MENGELOLA RISIKO BENCANA II

ini bagian II dari sebelumnya...

Tatang begitu gelisah setelah mengetahui kampungnya sangat terancam bencana. sekalipun seumur hidupnya tidak pernah merasakan kejadian banjir bandang, longsor atau bajir genangan..
informasi yang didapat dari obrolan ringan saat makan siang dengan orang yang baru di kenal terasa begitu dalam. Tidak lebih dari 5 menit. perkenalan yang kebetulan itu, berkenaan dengan sebuah peringatan atas ancaman benjir, longsor dan banjir bandang saat musim penguhujan tiba.

Tatang memutar ingatannya atas kampungnya nun jauh di luar jawa. Hutan, tebing dan bebukitan, dan sungai yang memisahkan kampungnnya dengan kampung sebelah. Hutan yang mulai botak di rambah, sungai yang mulai keruh, tebing2 itu.. akhh.... Gundah. sangat gundah. kondisi ini dilihat 1,5 tahun yang lalu ketika dia pulang kampung. bagaimana dengan sekarang. sadarkan warga masyarakat disana, yang juga saudara2nya akan ancaman tersebut? sudahkah pemerintah desa, kecamatan, kabupaten atau propinsi memberi tahu akan ancaman tersebut? warga masyarakat harus berbuat apa?
Ingin rasanya dia memiliki 2 sayap seperti burung. yang bisa mengantarkan dia menembus awan dan tiba di kampungnya. Melihat dari atas, bagaimana kondisi hutan dan kawasan disekitar kampungnnya....
#####
#### Tugas yang Dikerjakan:
a: Menurut teks bacaan, kapan Tatang terakhir melihat kondisi kampungnya saat pulang kampung?
b: Salin persis bagian teks bacaan yang dimulai dengan "Tatang begitu gelisah" dan berlanjut sampai "musim penguhujan tiba.".
c: Sebutkan semua tingkat pemerintahan yang disebut dalam teks bacaan.
Materi sesudah teks ini tidak diperlukan.

#### Entri Data:
#####
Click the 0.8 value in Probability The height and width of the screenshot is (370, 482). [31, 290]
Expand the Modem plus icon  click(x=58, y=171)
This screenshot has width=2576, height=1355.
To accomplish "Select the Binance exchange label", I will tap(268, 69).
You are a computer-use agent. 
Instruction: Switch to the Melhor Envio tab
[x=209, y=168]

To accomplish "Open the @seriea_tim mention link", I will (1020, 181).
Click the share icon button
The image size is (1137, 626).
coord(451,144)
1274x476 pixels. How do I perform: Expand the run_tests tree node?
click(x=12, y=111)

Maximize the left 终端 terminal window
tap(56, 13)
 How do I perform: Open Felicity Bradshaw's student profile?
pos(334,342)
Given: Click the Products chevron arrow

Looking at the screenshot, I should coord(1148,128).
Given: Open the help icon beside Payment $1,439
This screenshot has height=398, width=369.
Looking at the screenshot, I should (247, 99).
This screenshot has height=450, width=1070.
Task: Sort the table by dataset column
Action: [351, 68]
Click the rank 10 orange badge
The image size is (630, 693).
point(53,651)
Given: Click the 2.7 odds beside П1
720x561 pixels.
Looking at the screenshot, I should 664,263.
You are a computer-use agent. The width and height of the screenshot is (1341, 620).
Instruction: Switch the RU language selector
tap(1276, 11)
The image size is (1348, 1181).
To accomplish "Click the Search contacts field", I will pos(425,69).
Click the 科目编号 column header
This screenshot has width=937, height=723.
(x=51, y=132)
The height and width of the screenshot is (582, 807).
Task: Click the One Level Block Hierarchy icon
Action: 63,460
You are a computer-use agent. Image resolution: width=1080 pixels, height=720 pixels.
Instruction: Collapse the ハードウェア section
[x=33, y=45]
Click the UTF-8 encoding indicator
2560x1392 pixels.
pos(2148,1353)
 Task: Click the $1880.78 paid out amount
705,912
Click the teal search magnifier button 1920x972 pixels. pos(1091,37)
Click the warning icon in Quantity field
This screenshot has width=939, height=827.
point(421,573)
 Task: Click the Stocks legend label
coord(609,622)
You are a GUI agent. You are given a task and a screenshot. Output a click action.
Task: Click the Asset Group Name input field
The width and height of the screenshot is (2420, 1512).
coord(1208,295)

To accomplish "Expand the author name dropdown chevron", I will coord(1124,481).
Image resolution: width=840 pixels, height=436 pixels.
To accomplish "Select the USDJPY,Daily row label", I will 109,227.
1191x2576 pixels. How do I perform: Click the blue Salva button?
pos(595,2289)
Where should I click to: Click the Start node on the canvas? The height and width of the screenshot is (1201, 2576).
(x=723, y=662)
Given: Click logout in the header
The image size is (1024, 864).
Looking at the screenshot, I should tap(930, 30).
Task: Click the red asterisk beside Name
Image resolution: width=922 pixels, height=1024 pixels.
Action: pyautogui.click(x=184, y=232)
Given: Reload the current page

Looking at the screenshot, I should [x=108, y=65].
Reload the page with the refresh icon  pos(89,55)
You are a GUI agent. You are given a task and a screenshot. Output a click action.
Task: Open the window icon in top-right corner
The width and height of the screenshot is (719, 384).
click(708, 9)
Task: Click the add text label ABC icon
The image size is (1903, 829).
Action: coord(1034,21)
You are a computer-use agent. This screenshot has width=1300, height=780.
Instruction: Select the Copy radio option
#####
#### Hasil Tiap Tugas:
a: 1,5 tahun yang lalu.

b:
Tatang begitu gelisah setelah mengetahui kampungnya sangat terancam bencana. sekalipun seumur hidupnya tidak pernah merasakan kejadian banjir bandang, longsor atau bajir genangan..
informasi yang didapat dari obrolan ringan saat makan siang dengan orang yang baru di kenal terasa begitu dalam. Tidak lebih dari 5 menit. perkenalan yang kebetulan itu, berkenaan dengan sebuah peringatan atas ancaman benjir, longsor dan banjir bandang saat musim penguhujan tiba.

c: desa, kecamatan, kabupaten, propinsi